◆ **Stated goal A**
Reproduce the rows word for word, starting at the row that contains "Select the Ripple" and ending after the row that contains "Click the Follow".
###
Sunday, October 17, 2021

Quantum Oceanography - 16

Fig. 1
I. Introduction

In the previous post of this series I quoted from a peer-reviewed paper which explained how to calculate change in heating & cooling caused volume change (Thermal expansion & contraction) in seawater (Quantum Oceanography - 15).

Today, I will add to that post with enough detail that you can build your own system to measure thermosteric sea level change, or at least know how it is done properly.

But, I won't repeat the part about getting the copious amounts of data needed to do a thorough exercise (Build Your Own Thermosteric Computational System).

Suffice it to say the paper I critiqued in the previous post did not do a thorough exercise.

Professionalism, when it comes to sea level change research, involves collecting the most important factor, which is the in situ measurements from the most abundant sources (WOD, SOCCOM, WHOI, PSMSL, and OMG).
###
◆ **Stated goal B**
From the quantum oceanography post, quote the passage that starts at the words "Today, I will" and ends after the words "PSMSL, and OMG).".

◆ **Working data**
###
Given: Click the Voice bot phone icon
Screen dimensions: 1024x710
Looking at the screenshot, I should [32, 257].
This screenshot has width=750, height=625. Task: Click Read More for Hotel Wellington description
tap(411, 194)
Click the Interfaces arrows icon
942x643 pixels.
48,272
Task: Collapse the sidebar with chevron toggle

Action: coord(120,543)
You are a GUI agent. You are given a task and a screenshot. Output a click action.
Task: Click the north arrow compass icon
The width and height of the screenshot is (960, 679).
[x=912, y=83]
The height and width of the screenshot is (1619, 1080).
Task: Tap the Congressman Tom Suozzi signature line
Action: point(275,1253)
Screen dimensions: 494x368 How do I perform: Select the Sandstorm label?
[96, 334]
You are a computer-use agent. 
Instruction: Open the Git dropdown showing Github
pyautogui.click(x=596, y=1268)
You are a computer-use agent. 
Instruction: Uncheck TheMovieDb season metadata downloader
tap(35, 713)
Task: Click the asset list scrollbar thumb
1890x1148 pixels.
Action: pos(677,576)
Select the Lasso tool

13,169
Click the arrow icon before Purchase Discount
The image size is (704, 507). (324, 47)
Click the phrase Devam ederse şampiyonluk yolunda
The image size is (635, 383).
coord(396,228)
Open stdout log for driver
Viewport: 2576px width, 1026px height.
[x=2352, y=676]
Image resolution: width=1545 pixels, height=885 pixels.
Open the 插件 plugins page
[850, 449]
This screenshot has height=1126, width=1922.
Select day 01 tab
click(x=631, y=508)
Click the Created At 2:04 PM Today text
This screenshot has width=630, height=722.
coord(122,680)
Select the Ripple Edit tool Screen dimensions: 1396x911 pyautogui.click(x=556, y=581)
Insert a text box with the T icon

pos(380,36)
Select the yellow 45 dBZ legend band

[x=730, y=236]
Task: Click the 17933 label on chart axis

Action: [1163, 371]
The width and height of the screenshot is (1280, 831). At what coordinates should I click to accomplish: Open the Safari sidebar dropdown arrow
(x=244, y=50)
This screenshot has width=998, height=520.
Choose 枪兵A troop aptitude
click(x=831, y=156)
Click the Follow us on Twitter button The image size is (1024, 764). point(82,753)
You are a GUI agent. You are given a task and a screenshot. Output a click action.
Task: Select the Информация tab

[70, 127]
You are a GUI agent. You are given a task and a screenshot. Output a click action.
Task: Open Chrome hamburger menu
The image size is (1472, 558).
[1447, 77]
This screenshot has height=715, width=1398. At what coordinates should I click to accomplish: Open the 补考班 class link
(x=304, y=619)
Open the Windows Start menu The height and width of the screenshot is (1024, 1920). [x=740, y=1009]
###
◆ **Exercise solution A**
Select the Ripple Edit tool Screen dimensions: 1396x911 pyautogui.click(x=556, y=581)
Insert a text box with the T icon

pos(380,36)
Select the yellow 45 dBZ legend band

[x=730, y=236]
Task: Click the 17933 label on chart axis

Action: [1163, 371]
The width and height of the screenshot is (1280, 831). At what coordinates should I click to accomplish: Open the Safari sidebar dropdown arrow
(x=244, y=50)
This screenshot has width=998, height=520.
Choose 枪兵A troop aptitude
click(x=831, y=156)
Click the Follow us on Twitter button The image size is (1024, 764). point(82,753)

◆ **Exercise solution B**
Today, I will add to that post with enough detail that you can build your own system to measure thermosteric sea level change, or at least know how it is done properly.

But, I won't repeat the part about getting the copious amounts of data needed to do a thorough exercise (Build Your Own Thermosteric Computational System).

Suffice it to say the paper I critiqued in the previous post did not do a thorough exercise.

Professionalism, when it comes to sea level change research, involves collecting the most important factor, which is the in situ measurements from the most abundant sources (WOD, SOCCOM, WHOI, PSMSL, and OMG).